Castles in the Netherlands 7 – 2 palaces

slot ZeistI’ve chosen to show these two palaces I’ve visited lately because they are about the same style and age, though the first one can’t be visited, as I was a bit disappointed to find out. When I had to go to Zeist, near Utrecht, I hadn’t expected a palace as well.

Slot Zeist turned out to be in a nice area. The building itself was built in the 17th century for Willem Adriaan, count of Nassau-Odijk. It is surrounded by a ditch, but it’s easy to walk around under age-old trees of the park. There’s a very nice atmosphere there in autumn.


SlotZeist_074The palace is not open to the public, so I couldn’t go inside, but according to their web-site, the place can be hired for various high-quality events, like conferences, big wedding parties and other festivities. From their web-site photo, it really looks great inside!

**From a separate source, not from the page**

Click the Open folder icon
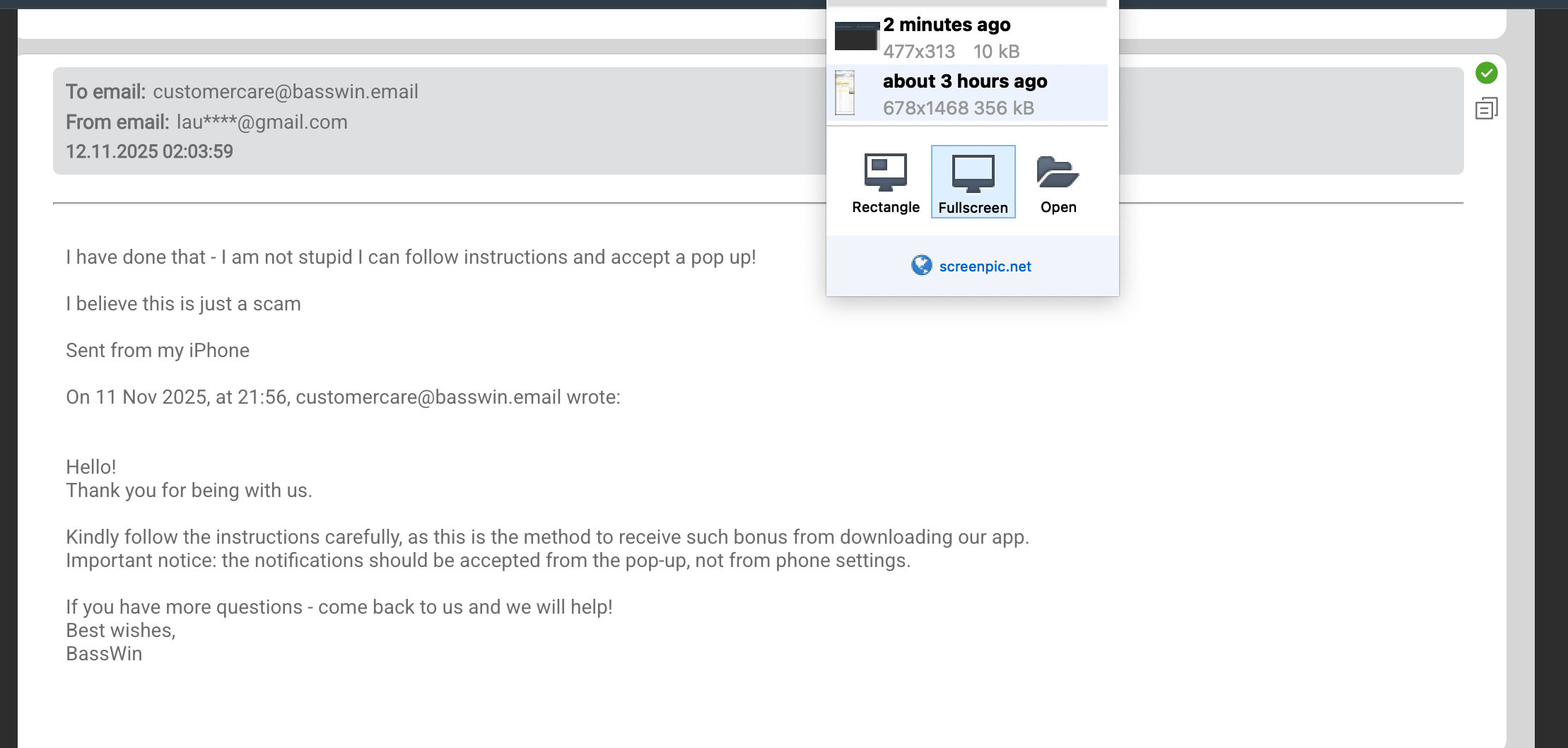 pyautogui.click(x=1058, y=173)
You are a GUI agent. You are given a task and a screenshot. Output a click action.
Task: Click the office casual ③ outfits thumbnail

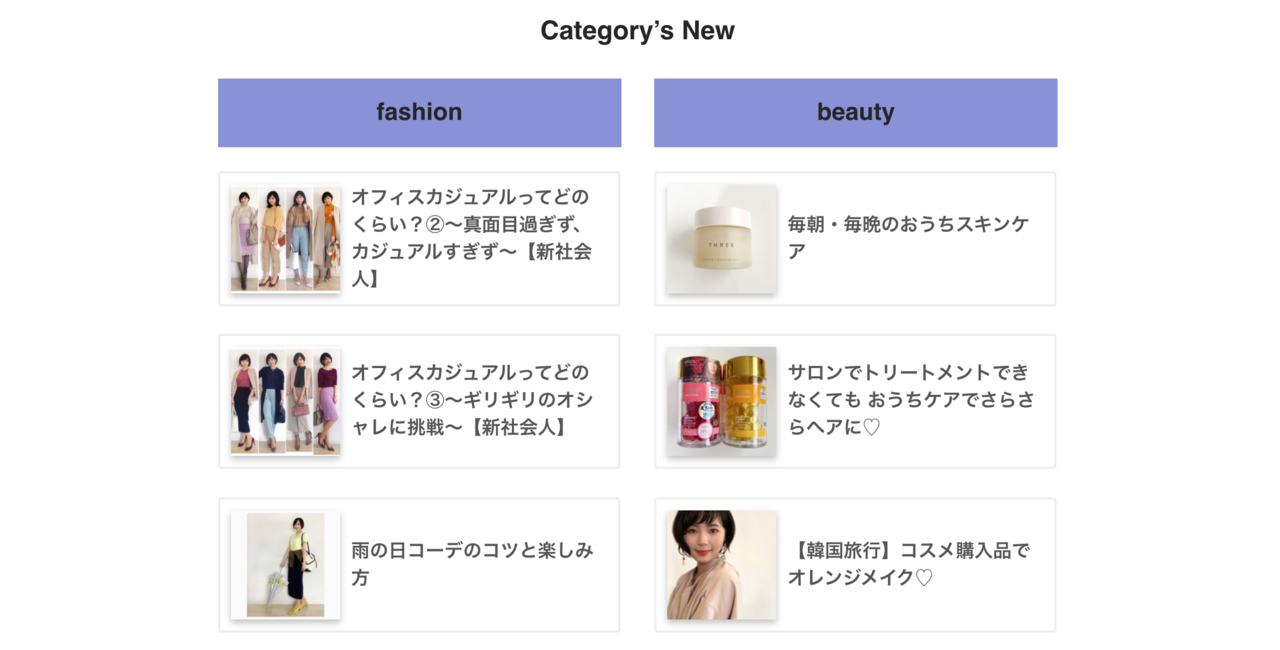click(285, 401)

The other 17th century palace, De Paleis Het Loo, is to be found in Apeldoorn, North of Arnhem. This was the living area of the royal family from King William III of England, stadtholder of the Low Counties, and his wife Mary II until Queen Wilhelmina and Princess Juliana of the Netherlands, so this was a major property of the House of Oranje. This line of history defines the interior of the whole palace and its surroundings, a huge set of gardens, which all stand in an enormous park.  Unless you have a Museumkaart, entry for adults costs 14.5 Euros, but it is worth it, though for children it is a lot less interesting than some of the places I showed you in my earlier posts.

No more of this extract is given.